After racking up 1,792 games in the major leagues and a .288 lifetime batting average, Hoy finished out his career with the Los Angeles Looloos, in the newly-founded Pacific Coast League, with an impressive 46 stolen bases and 413 putouts. He played in 211 games—the complete 1903 schedule. Two of his teammates were Joe Corbett, brother of “Gentleman Jim” Corbett of boxing fame, and Clifford Carlton “Gavy” Cravath, one of the notable sluggers of the pre-Ruth era. Hoy’s able fielding and hits helped the Looloos win the pennant.

Following his exciting PCL season in 1903, Hoy, now 42, bought a 60-acre dairy farm near Mount Healthy on the outskirts of Cincinnati.
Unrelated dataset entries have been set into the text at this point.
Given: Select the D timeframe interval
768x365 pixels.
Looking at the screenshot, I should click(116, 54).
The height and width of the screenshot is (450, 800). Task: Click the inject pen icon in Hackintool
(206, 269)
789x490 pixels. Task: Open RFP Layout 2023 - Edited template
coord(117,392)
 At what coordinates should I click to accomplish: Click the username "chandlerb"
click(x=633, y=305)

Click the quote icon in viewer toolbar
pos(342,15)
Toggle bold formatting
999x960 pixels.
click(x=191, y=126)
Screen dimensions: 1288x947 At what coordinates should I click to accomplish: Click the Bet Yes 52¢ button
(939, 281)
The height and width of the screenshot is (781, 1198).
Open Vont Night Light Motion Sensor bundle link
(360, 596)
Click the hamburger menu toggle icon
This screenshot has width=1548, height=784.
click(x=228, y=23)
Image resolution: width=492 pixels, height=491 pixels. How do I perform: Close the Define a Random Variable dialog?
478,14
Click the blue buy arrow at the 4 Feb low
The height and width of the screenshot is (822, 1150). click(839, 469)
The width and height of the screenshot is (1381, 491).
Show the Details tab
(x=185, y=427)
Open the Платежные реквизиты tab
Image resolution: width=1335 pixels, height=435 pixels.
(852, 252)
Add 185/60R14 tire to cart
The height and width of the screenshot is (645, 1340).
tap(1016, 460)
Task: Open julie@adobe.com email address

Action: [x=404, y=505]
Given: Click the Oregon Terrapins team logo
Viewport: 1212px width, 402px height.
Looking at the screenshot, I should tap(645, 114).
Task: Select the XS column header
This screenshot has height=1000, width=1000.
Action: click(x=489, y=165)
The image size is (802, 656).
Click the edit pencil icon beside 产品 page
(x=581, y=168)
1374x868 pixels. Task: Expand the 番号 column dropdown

He operated it for 20 years, and sold it in 1924. During World War I, he was a personnel director of several hundred deaf worker at Goodyears. He coached the Goodyear Silents baseball club from 1919 to 1920, when the Akron “Deaf colony” was at its absolute peak and boasted outstanding sports clubs. He also umpired Deaf-team games. After the Armistice, he and his family returned to Cincinnati.

In 1951, Hoy was unanimously voted the first player to be enshrined in the American Athletic Association of the Deaf’s Hall of Fame. The AAAD (now the USA Deaf Sports Federation) began lobbying to get Hoy inducted into the National Baseball Hall of Fame in Cooperstown, New York, while he was still alive.

Despite having influential friends in the top echelons of organized baseball, Hoy never promoted his own cause. Instead, he lobbied on behalf of the late August “Garry” Herrmann, the genial, popular owner of the Reds and a member of the triumvirate of commissioners who ruled baseball before the one-man commissioner system was instituted. (To date, Herrmann has not been elected to the National Baseball Hall of Fame, although his name has been included on recent ballots.)

Even after retiring from professional play, Hoy retained his enthusiasm for baseball. He joined a local amateur team, coached Deaf-community teams, attended meetings of the Baseball Players of Yesterday, and kept in contact with old friends and researchers. A 1939 reunion with Clark Griffith and Connie Mack made headlines, and a press photographer snapped the trio enjoying a nostalgic chat in sign language.

On October 7, 1961, Hoy tossed the first ball at Opening Day of the third World Series game in Crosley Field (Reds vs. Yankees). Shortly afterwards, he became ill and was hospitalized. On December 15, 1961, he died of a stroke. He was 99 years, 5 months, and 8 days old—just over 6 months shy of his hundredth birthday. He had hoped to reach 100—and almost did.